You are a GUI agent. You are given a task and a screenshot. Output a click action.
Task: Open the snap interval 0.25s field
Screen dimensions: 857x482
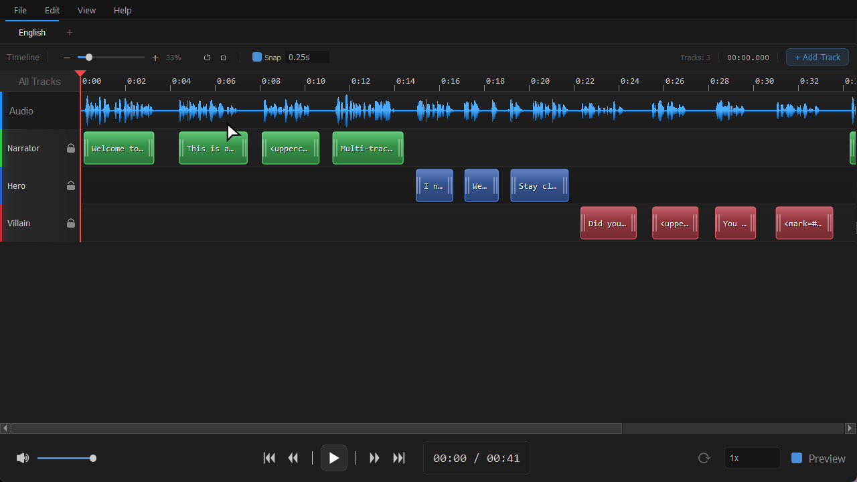[x=307, y=58]
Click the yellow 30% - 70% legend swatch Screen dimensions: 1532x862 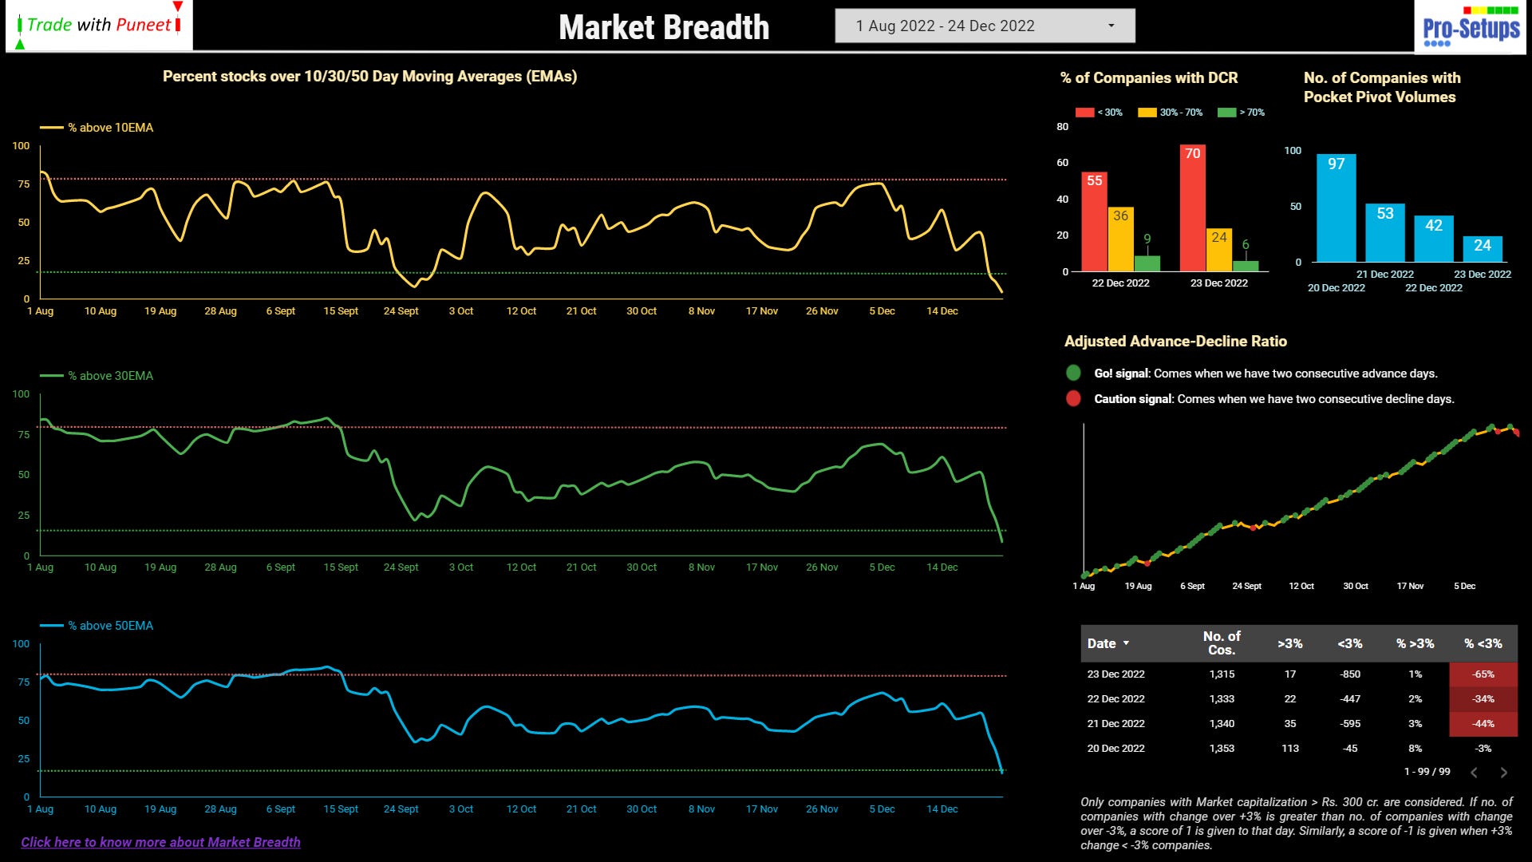[1147, 113]
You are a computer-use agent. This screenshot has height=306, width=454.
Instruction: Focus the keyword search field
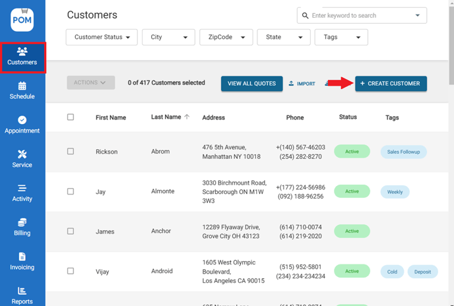(x=360, y=15)

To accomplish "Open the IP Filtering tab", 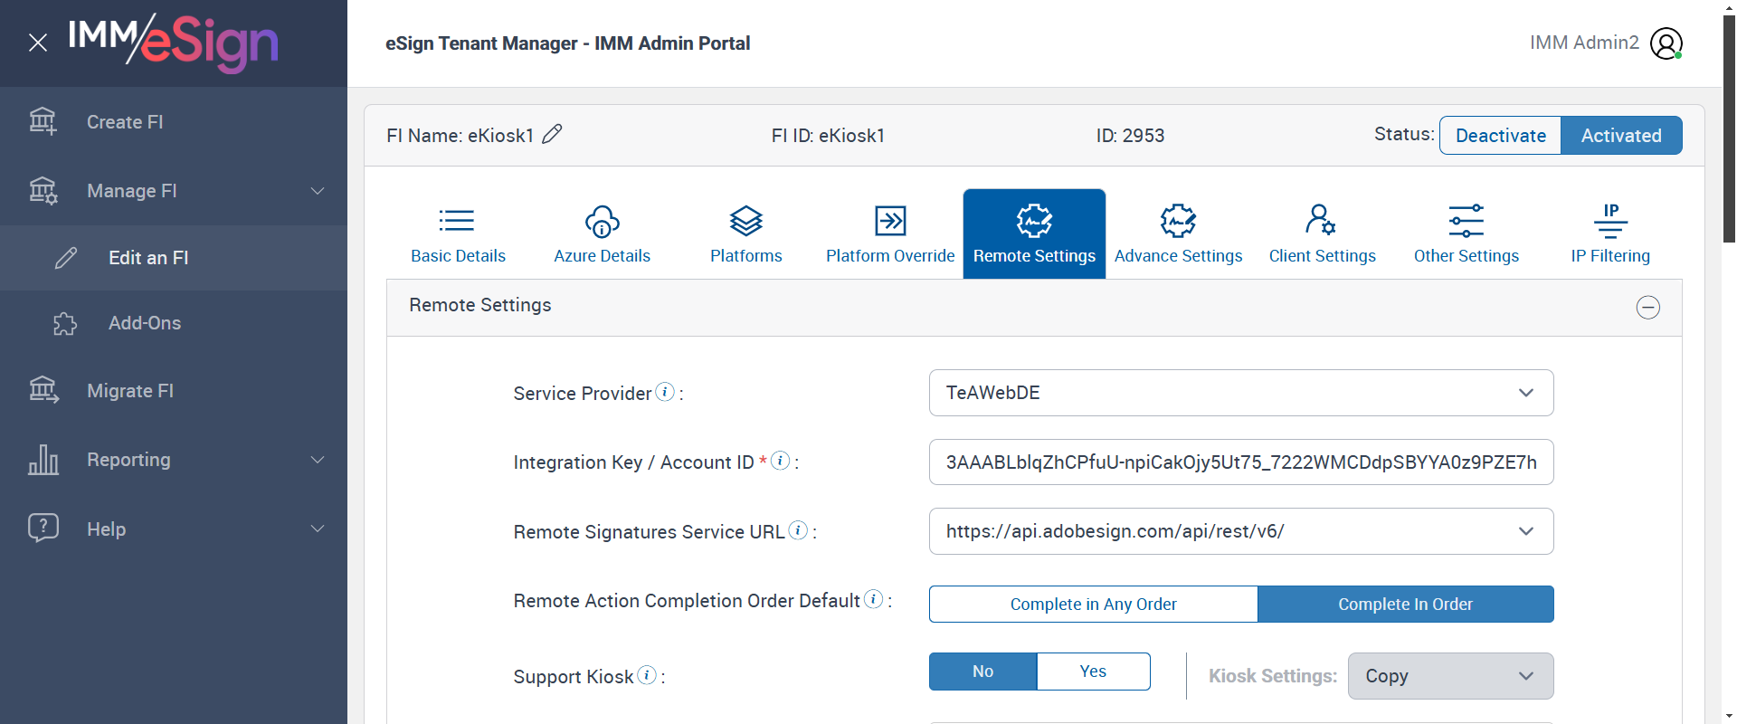I will point(1610,233).
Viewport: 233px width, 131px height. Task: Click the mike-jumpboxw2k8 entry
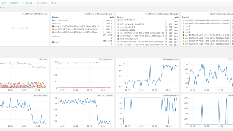click(x=130, y=38)
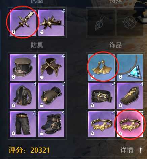Click the empty pendant special slot
The image size is (147, 159).
point(102,23)
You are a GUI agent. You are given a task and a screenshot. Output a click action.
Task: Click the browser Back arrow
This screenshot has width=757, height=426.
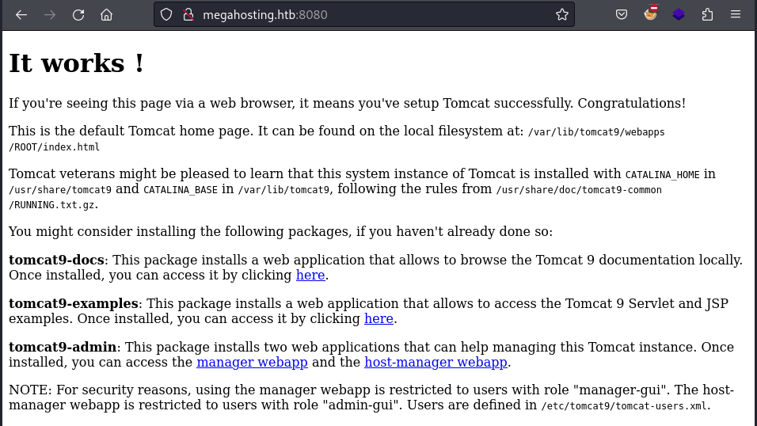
···
**OBJECTIVE**:
Count the lines of the records above that contain the word "height", and give only the number.

**RESULT OF THE TASK**:
3